Cipher allows you to encrypt, decrypt, and hash full columns of datasets. This is supported in Pipeline Builder, Contour, and Python transforms.
When using Preview in Code Repositories or Preview in Pipeline Builder, users will not be able to see the real output of Cipher operations. Instead, users in Preview will see the placeholder value. It is important to note that data will be encrypted at build time. To see the real output of Cipher operations, users should run a build.
Pipeline Builder is a data integration application that aims to make it easier to perform high-quality data integrations in Foundry. This section demonstrates how to deploy Cipher operations to obfuscate columns of datasets in Pipeline Builder. To run a Cipher operation in Pipeline Builder, users must have access to a Cipher Data Manager License or Admin License.
First, select the Cipher encrypt transform. Then, select an Expression
(the column to be encrypted). Next, select a Data Manager License with encrypt permission, typically found in the Project folder after previous issuance in the Cipher application. Finally, name the output column.
First, select the Cipher decrypt transform. When selecting an Expression
, specify a column that has already been encrypted via a Cipher transform. For the Cipher License RID, select a Data Manager License with decrypt permission, typically found in the Project folder after previous issuance in the Cipher application. Note that the License must be part of the same Cipher Channel used to encrypt the relevant column. Finally, name the output column.
Select the Cipher hash transform. For the Expression
, specify the column to hash. Next, select a Data Manager License with permission to encrypt from a hash Cipher Channel. The License would have been issued in the Cipher application and then saved in a Project folder.
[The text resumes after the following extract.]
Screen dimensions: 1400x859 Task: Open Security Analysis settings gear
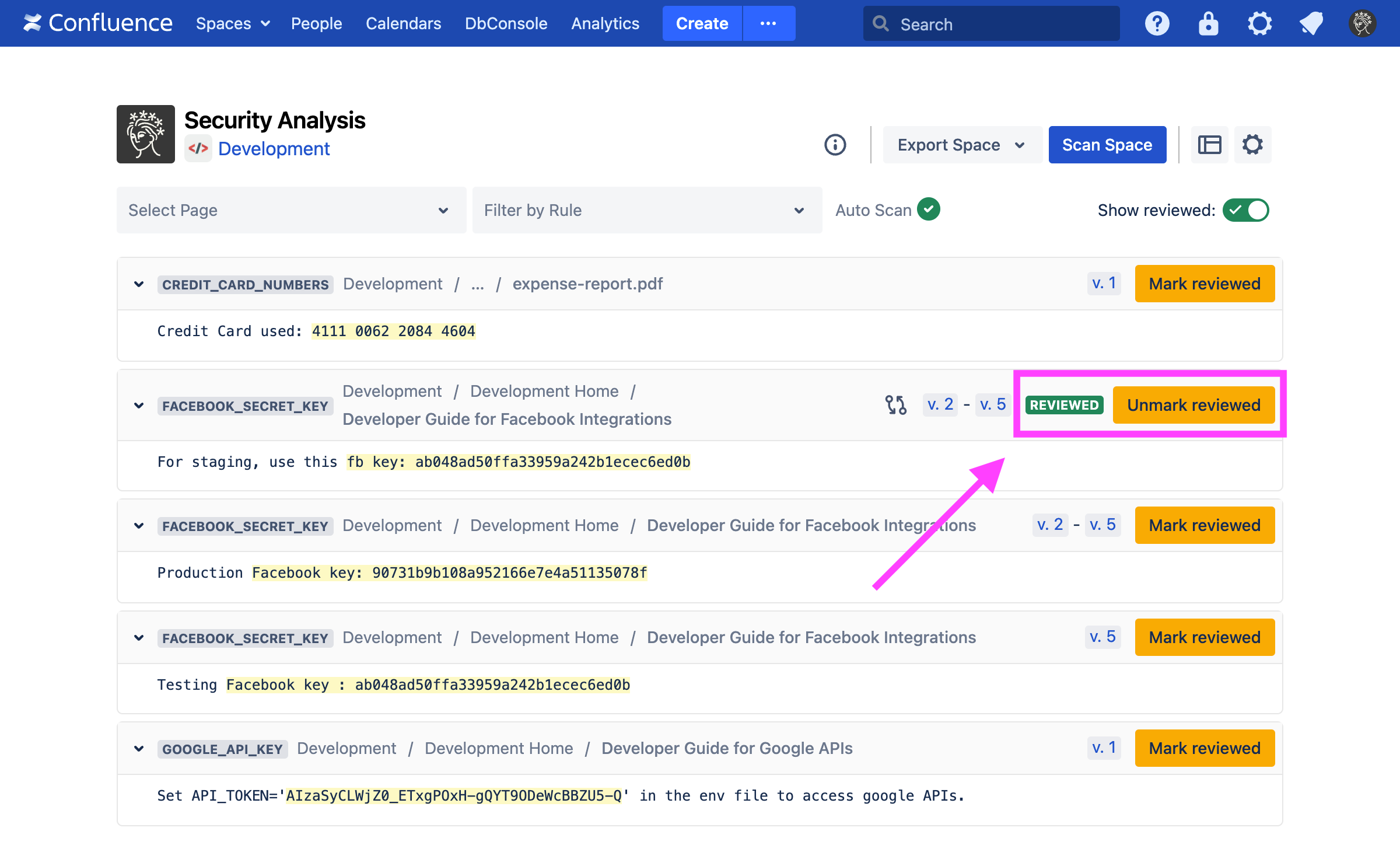pos(1252,145)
Finally, name the output column.
First, open a Cipher License with encrypt permission; licenses are typically found in the Project folder after previous issuance in the Cipher application. Then, select 'Create Pipeline' at the top right.
Select the input dataset to encrypt, then the target folder in which the pipeline will be saved, and then the dataset column you want to encrypt. Note that only String
columns are available for encryption; if you need to encrypt another column, first cast it to String
. After selecting Create Pipeline, Cipher will automatically generate a new pipeline and encrypt the column you previously selected.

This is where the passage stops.